Would you retype exactly the lines below, from the one containing "Task: Open the Торговля menu" through the end of the entries, both ends included, but not the pictures?

* * * * * * * * *

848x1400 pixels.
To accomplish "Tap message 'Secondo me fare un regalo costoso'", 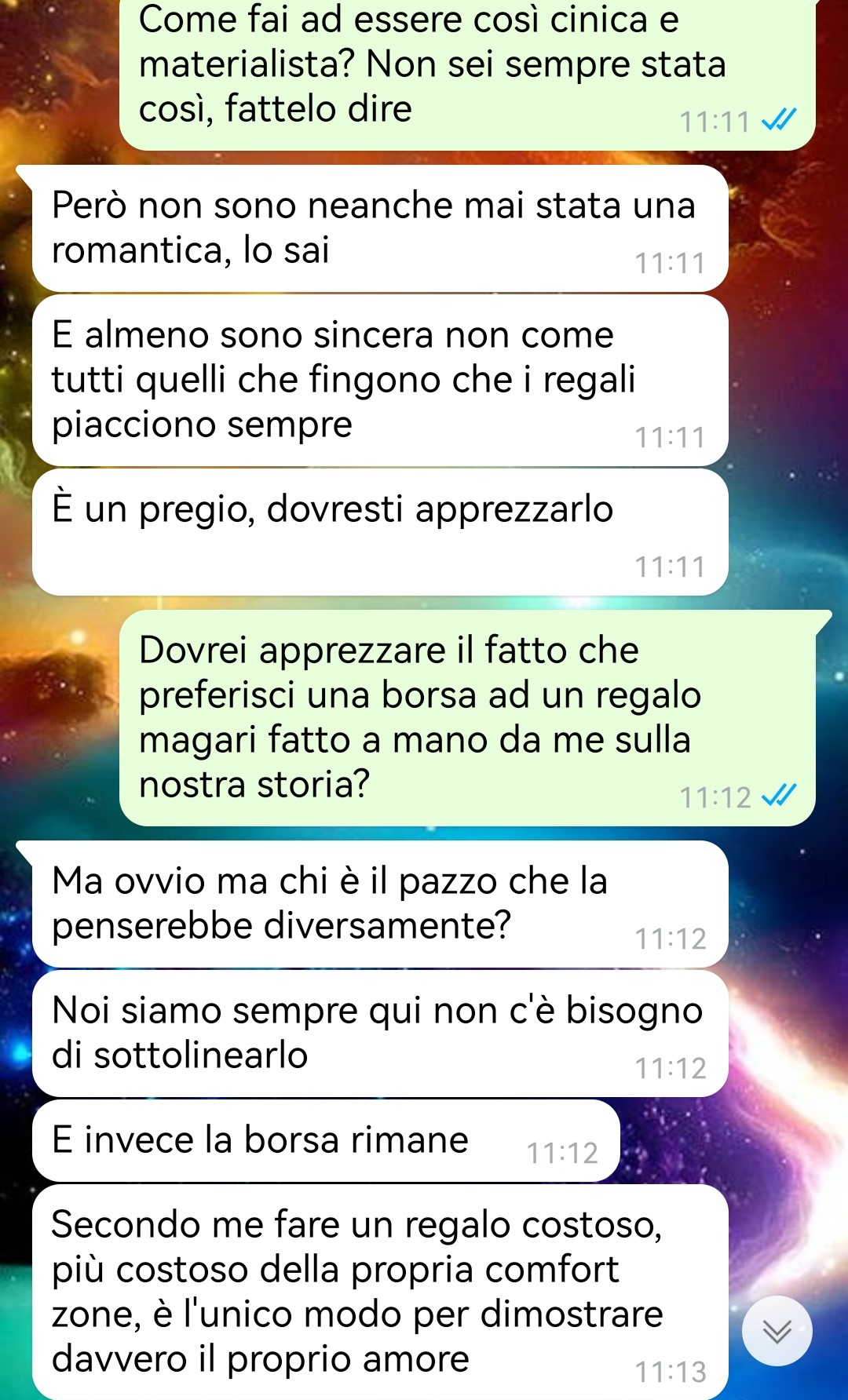I will 380,1292.
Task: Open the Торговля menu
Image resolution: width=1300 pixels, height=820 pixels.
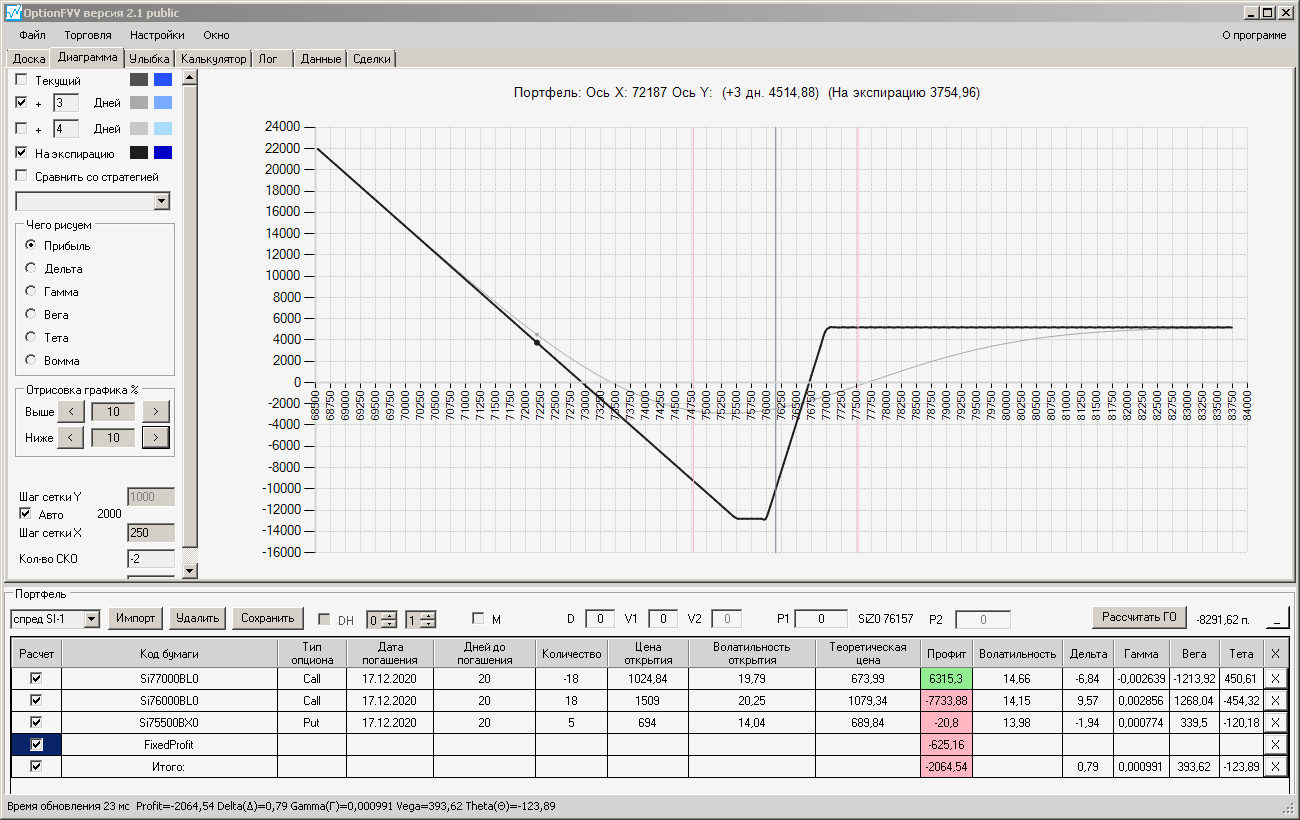Action: [88, 35]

* * * * * * * * *

RESPONSE TO THIS TASK:
Task: Open the Торговля menu
Image resolution: width=1300 pixels, height=820 pixels.
Action: [88, 35]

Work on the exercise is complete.